Castellanos Becerra said the cases go back several years, but he said he couldn't give any specific details or discuss evidence because the investigation is still open.

Plancarte Gaspar, 34, was detained last week along with another suspect in a stolen car. The men were carrying cash and crystal meth, Castellanos Becerra said. He said Plancarte Gaspar is the nephew of Enrique Plancarte Solis, a top Knights Templar leader.

Early in the day Castellanos Becerra sent an unusual Twitter message about the organ trafficking investigation. Mexican authorities don't normally make big announcement on Twitter.

A leader of one of the local vigilante groups that sprang up last year in Michoacan to challenge the cartel's control told a radio station after hearing about the tweet that people in the area knew the Knights Templar gang was involved in organ trafficking because several children had been rescued in his town while being transported in a refrigerated container inside a van.

"They were inside a refrigerated box, tightly wrapped in blankets," Dr. Jose Manuel Mireles, leader of the civilian "self-defense" group in Tepalcatepec, said in a morning interview with MVS radio.

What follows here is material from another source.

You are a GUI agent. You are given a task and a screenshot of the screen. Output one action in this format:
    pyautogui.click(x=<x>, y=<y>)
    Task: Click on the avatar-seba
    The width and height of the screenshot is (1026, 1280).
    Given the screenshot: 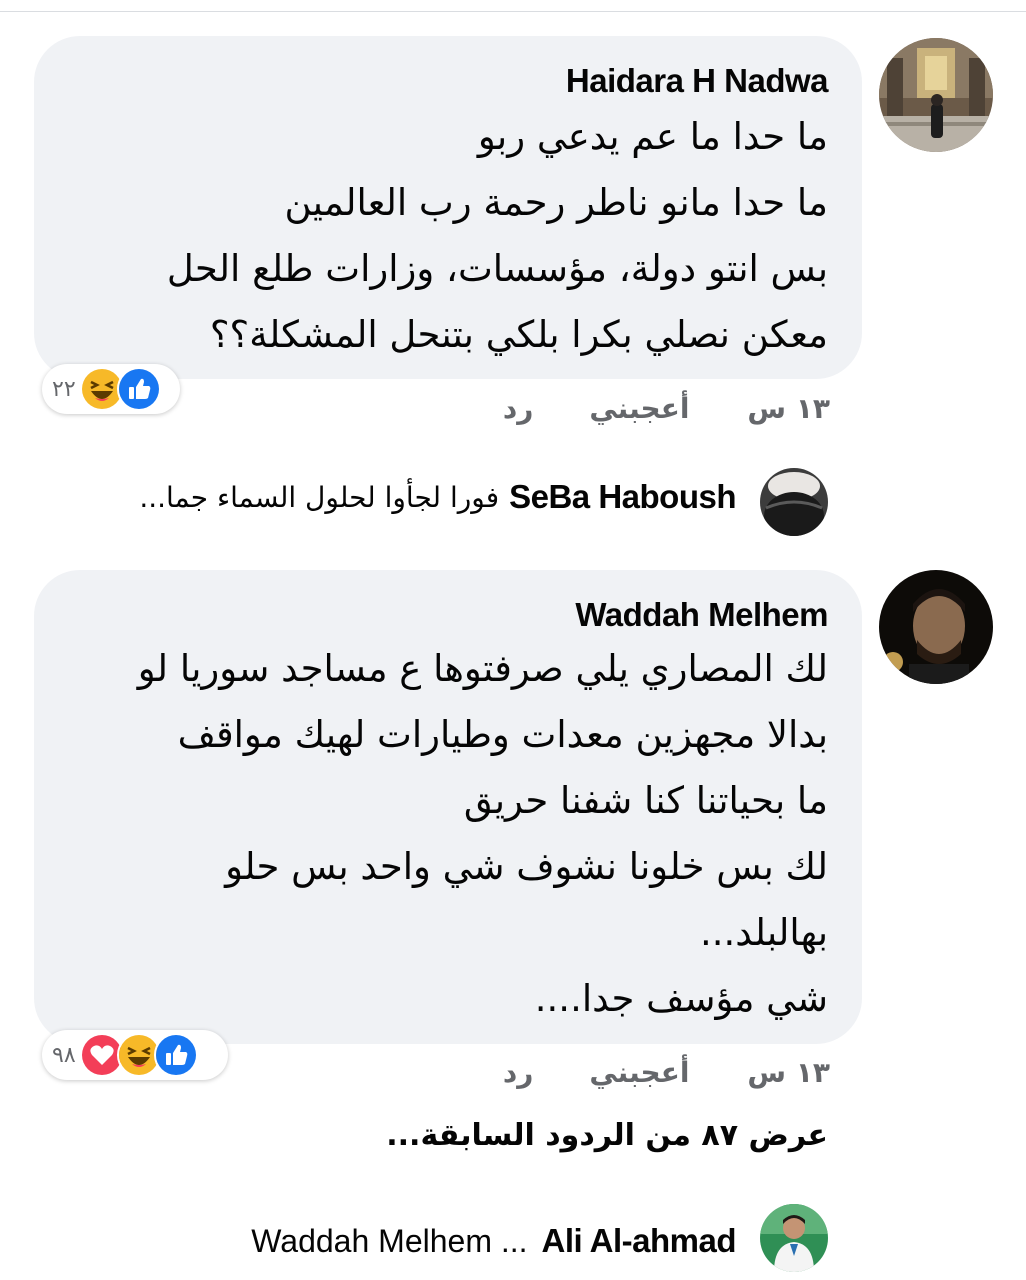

Mireles said the van carrying the children was headed to the port city of Lazaro Cardenas and ended up in Tepalcatepec after making a wrong turn.

"They were all children from the same Mexico City school," he said.

He said the children's parents had allowed them to go on an outing to the beach when they were likely kidnapped. He said the children were turned over to their parents who traveled to Tepalcatepec.

Mireles didn't say when the children were rescued and didn't answer his cellphone Monday.

Mexican authorities have said drug trafficking is no longer the top source of income for the Knights Templar, which was once a top producer of crystal meth. The officials say the cartel's main sources of income are illegal mining, illegal logging and extortion.